Excerpts from a dataset
== Segment start ==

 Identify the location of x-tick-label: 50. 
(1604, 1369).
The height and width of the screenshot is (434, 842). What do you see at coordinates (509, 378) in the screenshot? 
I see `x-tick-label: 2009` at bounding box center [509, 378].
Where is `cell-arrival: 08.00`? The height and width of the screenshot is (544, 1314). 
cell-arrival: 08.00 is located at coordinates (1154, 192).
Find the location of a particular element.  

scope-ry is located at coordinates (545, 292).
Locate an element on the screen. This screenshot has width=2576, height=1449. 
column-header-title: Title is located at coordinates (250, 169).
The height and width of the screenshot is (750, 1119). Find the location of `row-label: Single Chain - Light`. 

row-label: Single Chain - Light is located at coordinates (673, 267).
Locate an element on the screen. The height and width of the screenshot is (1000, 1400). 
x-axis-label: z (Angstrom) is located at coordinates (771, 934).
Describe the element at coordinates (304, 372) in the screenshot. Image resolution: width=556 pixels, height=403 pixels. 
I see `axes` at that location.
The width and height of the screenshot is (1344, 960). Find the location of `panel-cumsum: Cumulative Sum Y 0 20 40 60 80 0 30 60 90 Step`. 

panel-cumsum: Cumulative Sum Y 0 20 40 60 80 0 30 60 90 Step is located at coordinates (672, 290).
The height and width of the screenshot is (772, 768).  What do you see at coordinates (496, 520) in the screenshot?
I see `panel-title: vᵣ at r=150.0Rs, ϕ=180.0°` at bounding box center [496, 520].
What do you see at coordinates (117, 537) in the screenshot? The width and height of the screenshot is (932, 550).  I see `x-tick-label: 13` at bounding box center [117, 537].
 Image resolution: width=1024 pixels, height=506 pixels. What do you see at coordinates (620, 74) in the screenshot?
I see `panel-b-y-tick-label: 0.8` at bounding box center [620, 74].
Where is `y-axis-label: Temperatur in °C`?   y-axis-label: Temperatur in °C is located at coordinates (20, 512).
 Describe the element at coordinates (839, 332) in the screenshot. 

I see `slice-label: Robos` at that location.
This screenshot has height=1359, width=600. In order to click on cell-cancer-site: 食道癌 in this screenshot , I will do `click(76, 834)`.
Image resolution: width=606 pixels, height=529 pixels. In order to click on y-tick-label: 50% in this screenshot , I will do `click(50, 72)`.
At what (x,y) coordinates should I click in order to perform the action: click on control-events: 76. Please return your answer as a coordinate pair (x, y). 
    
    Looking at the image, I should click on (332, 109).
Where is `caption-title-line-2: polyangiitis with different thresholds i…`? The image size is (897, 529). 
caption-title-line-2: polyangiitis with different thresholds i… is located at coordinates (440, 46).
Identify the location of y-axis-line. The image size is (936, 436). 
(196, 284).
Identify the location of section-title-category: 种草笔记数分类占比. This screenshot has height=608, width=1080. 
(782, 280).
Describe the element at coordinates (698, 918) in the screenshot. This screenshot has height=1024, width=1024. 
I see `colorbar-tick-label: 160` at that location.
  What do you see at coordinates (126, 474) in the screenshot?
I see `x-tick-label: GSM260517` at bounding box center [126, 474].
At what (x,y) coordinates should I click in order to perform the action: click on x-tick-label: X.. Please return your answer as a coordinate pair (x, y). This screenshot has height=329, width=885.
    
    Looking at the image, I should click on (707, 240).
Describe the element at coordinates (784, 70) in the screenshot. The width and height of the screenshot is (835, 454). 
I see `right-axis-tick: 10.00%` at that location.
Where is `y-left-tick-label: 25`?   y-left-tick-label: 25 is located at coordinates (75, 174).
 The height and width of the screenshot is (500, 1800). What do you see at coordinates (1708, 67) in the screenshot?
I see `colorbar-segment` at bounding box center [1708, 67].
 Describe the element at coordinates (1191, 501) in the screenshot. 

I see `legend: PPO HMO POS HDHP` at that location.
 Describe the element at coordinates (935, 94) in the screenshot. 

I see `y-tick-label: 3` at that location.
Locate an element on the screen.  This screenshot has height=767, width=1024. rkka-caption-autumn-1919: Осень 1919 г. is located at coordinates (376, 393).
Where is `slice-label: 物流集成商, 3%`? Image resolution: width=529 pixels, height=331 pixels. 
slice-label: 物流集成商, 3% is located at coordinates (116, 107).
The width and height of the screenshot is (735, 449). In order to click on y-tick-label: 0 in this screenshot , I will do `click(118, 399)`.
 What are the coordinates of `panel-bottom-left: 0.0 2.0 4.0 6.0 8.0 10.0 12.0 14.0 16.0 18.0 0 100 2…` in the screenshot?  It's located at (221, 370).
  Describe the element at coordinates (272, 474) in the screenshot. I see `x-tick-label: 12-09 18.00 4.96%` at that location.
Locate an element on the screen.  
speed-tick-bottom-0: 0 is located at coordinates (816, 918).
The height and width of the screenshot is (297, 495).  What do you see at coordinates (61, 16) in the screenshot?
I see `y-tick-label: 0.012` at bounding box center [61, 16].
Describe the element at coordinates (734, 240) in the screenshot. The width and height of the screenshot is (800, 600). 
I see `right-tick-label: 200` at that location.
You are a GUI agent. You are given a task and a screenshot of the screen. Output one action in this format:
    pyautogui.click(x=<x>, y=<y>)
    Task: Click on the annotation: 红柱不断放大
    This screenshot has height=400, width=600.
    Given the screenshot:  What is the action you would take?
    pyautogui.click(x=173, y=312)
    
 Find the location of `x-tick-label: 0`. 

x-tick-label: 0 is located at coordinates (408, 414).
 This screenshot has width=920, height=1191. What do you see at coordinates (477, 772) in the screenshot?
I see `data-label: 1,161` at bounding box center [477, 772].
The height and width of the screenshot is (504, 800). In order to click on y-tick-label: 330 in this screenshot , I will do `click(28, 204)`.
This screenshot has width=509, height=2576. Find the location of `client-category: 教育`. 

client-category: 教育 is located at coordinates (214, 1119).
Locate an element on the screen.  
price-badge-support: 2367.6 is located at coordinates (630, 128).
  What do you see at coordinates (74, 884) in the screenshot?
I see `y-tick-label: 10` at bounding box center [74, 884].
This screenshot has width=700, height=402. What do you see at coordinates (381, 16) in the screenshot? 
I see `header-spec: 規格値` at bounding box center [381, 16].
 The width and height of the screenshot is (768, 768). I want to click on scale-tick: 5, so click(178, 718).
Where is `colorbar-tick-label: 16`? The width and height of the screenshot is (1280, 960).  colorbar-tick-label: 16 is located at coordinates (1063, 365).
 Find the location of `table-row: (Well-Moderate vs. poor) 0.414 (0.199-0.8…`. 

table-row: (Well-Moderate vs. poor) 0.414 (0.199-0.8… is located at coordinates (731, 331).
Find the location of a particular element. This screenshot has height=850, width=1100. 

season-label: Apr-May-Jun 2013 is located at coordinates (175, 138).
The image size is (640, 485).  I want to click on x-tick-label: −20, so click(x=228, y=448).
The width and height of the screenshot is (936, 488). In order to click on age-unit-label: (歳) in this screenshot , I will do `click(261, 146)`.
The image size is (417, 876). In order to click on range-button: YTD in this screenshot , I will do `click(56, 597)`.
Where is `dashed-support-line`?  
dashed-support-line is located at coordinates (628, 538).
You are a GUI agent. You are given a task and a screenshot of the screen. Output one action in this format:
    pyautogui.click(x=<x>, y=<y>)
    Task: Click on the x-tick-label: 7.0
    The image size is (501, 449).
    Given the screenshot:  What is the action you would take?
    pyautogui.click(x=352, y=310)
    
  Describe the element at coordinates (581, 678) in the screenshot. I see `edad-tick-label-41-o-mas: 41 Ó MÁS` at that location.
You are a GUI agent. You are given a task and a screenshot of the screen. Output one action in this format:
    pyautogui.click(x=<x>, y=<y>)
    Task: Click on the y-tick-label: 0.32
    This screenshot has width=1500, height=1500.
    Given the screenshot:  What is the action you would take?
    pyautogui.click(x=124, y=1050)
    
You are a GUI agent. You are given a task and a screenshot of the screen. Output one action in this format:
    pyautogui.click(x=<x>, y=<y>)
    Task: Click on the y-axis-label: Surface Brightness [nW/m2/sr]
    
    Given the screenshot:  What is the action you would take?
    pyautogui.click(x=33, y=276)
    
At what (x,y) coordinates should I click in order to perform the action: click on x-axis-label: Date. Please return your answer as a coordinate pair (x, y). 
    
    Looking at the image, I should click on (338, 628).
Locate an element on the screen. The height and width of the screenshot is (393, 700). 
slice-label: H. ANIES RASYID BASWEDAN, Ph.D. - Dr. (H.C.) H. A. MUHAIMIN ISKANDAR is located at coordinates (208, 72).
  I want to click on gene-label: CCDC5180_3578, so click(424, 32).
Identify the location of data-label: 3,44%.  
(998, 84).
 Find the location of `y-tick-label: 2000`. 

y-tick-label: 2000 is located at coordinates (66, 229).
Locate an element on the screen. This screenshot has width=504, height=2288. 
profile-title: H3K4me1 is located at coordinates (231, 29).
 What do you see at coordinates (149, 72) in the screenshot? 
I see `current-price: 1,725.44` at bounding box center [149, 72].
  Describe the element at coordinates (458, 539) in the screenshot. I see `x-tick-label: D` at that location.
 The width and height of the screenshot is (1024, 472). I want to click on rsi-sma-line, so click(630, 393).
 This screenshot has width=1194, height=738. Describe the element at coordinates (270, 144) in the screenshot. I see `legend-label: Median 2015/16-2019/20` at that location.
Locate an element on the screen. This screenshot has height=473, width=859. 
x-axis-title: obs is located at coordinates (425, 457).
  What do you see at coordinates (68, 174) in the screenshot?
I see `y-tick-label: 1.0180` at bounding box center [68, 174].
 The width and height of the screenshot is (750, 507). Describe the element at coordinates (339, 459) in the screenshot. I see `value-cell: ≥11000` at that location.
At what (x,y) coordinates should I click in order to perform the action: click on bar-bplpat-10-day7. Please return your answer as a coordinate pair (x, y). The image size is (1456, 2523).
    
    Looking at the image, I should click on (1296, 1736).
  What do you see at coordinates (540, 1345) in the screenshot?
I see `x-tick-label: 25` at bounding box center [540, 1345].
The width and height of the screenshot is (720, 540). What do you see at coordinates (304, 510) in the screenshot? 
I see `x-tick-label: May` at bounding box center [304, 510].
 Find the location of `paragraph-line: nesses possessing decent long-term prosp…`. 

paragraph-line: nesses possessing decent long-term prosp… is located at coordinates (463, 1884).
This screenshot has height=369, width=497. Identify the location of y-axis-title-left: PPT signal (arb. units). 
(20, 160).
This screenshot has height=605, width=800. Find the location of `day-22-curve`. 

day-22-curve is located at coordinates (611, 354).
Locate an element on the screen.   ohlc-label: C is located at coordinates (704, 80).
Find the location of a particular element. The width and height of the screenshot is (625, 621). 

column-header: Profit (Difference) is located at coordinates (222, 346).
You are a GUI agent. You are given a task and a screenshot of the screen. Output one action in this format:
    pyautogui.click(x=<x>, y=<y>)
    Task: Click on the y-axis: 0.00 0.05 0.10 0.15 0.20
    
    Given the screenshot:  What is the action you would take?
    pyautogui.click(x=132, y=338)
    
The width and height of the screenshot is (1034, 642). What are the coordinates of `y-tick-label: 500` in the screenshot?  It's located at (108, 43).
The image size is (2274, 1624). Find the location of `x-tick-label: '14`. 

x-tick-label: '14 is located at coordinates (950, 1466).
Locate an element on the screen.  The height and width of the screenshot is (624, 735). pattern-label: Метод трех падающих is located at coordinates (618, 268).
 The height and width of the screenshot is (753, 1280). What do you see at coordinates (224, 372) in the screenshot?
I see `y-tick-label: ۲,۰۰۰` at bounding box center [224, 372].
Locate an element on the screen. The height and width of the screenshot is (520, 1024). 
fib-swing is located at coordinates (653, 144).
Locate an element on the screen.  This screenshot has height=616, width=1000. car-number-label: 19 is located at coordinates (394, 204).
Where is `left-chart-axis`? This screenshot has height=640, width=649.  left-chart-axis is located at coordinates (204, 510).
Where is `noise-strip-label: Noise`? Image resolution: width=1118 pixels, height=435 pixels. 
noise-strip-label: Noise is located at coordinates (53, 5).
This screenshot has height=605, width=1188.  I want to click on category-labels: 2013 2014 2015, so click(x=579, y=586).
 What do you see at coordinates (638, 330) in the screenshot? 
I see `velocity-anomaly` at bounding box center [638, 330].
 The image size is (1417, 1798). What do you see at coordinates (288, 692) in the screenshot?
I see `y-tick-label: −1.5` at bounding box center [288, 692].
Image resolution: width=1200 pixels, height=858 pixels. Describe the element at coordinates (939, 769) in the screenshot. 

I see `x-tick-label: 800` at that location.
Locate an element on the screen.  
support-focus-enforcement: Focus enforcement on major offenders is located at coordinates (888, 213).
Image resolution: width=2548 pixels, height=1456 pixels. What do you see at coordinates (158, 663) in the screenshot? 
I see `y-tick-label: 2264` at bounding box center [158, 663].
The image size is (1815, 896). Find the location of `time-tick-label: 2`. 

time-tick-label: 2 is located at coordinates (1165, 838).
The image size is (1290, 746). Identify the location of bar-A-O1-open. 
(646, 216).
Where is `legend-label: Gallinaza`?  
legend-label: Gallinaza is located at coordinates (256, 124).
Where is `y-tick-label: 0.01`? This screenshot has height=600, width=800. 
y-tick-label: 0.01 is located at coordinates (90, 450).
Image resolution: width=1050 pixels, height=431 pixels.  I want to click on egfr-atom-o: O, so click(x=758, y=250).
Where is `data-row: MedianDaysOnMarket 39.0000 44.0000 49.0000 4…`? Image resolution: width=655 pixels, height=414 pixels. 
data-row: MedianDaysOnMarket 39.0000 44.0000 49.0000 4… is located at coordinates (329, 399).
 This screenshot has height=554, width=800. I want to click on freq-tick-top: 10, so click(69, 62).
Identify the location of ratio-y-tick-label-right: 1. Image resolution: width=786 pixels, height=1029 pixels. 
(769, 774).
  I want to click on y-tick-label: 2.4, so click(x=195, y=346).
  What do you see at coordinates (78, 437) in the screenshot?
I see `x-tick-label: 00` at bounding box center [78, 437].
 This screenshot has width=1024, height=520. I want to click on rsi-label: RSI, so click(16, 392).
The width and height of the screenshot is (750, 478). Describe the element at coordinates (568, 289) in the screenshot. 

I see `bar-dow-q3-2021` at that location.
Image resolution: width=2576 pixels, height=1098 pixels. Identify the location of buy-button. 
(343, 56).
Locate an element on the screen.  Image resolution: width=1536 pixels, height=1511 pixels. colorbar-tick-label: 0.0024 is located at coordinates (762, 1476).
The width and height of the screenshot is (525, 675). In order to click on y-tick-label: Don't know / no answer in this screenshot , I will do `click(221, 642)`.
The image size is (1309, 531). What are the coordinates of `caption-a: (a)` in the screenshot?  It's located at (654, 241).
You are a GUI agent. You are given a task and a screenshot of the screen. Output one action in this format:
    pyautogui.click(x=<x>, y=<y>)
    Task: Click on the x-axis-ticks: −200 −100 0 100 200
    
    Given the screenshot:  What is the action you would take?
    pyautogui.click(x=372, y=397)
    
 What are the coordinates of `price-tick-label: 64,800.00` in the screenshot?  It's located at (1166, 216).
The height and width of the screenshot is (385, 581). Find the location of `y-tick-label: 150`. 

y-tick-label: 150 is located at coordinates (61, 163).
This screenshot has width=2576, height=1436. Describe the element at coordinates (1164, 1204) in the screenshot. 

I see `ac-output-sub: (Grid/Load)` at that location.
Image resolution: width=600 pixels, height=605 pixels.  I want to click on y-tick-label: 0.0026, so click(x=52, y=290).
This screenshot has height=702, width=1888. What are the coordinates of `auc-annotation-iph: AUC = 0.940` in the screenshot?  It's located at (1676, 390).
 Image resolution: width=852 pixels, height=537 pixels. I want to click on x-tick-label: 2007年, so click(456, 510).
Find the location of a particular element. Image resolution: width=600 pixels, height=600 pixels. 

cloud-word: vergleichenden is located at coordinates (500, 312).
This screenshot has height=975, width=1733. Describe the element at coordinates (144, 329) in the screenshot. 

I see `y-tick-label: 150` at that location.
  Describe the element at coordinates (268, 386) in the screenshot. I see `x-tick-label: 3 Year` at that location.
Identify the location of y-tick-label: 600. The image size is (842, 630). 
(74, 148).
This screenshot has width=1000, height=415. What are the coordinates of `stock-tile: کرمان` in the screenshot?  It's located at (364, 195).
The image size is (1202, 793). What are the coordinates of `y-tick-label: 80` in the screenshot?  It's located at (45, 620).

== Segment end ==

EXERCISE:
Put everything from the line containing "This screenshot has width=700, height=402." down to the line containing "The width and height of the screenshot is (768, 768)." into a numbered list, omitting any blank lines.

RESULT BELOW:
1. This screenshot has width=700, height=402. What do you see at coordinates (381, 16) in the screenshot? 
2. I see `header-spec: 規格値` at bounding box center [381, 16].
3.  The width and height of the screenshot is (768, 768). I want to click on scale-tick: 5, so click(178, 718).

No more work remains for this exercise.